Auch Thomas Borowiec vom Bundesinstitut für Berufsbildung (BIBB) rät, nicht auf einzelne Siegel zu vertrauen: „Ein solches Zertifikat ist nur eines von vielen Merkmalen, die eine qualitativ hochwertige Weiterbildung ausmachen.“ So sollten Interessierte auch einen Blick auf das Kursprogramm oder die Qualifikation des eingesetzten Lehrpersonals werfen: Wie sind die Inhalte strukturiert, welche Methoden kommen zum Einsatz, gibt es einen Praxisbezug? Selbst die Ausstattung der Räumlichkeiten könne einen Hinweis auf die Qualität der Weiterbildung geben, so der Experte.

Wird eine Prüfung anerkannt?

Das BIBB rät Weiterbildungsinteressierten außerdem, sich in jedem Fall darüber zu informieren, wie ein Kurs endet – mit einer Teilnahmebescheinigung, einem Berechtigungsnachweis oder einer Prüfung. Wenn Letzteres der Fall ist, sollte man sich zudem über die rechtliche Grundlage, den Geltungsbereich und den Veranstalter der Prüfung informieren.
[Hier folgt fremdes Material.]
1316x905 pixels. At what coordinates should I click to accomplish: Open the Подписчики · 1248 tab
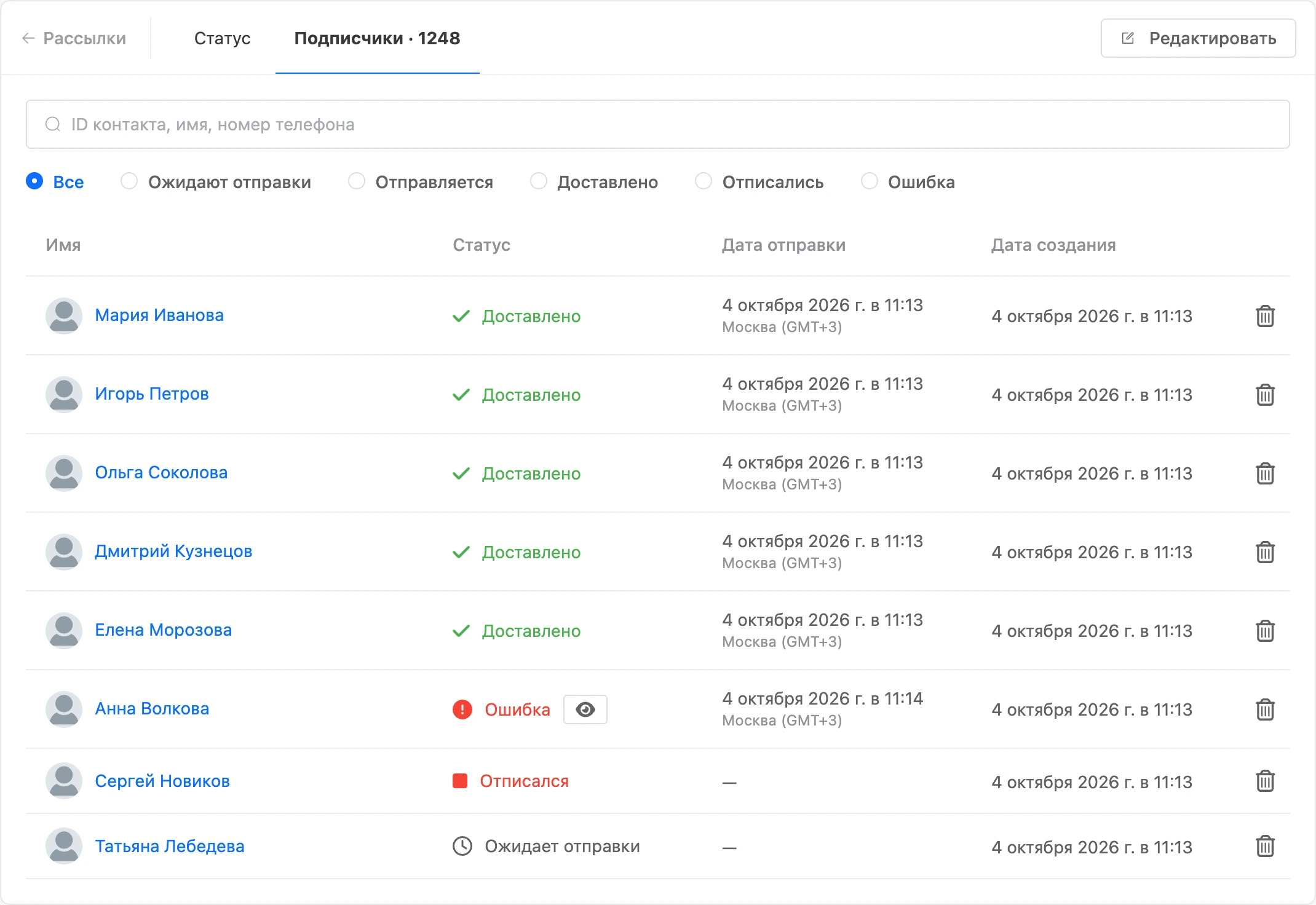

Denn allein dass es eine Prüfung gibt, heißt nicht, dass diese am Ende von irgendjemandem anerkannt wird. „Erst wenn in all diesen Punkten mehrere Weiterbildungen überzeugen, kann ein Siegel oder Zertifikat für ein Qualitätsmanagementsystem der ausschlaggebende Punkt sein“, sagt Borowiec.

Auf die offizielle Anerkennung von Prüfungsleistungen zu achten ist vor allem bei Sprachzertifikaten wichtig, die gegenüber potenziellen Arbeitgebern die in vielen Stellenanzeigen geforderten Fremdsprachenkenntnisse belegen können. Hier sollte man darauf achten, dass sich die Zertifikate am Gemeinsamen Europäischen Referenzrahmen für Sprachen – kurz: GER – orientieren. Dieses Raster, bestehend aus sechs Niveaustufen, hat der Europarat 2001 eingeführt, um Sprachkenntnisse europaweit besser messbar und vergleichbar zu machen.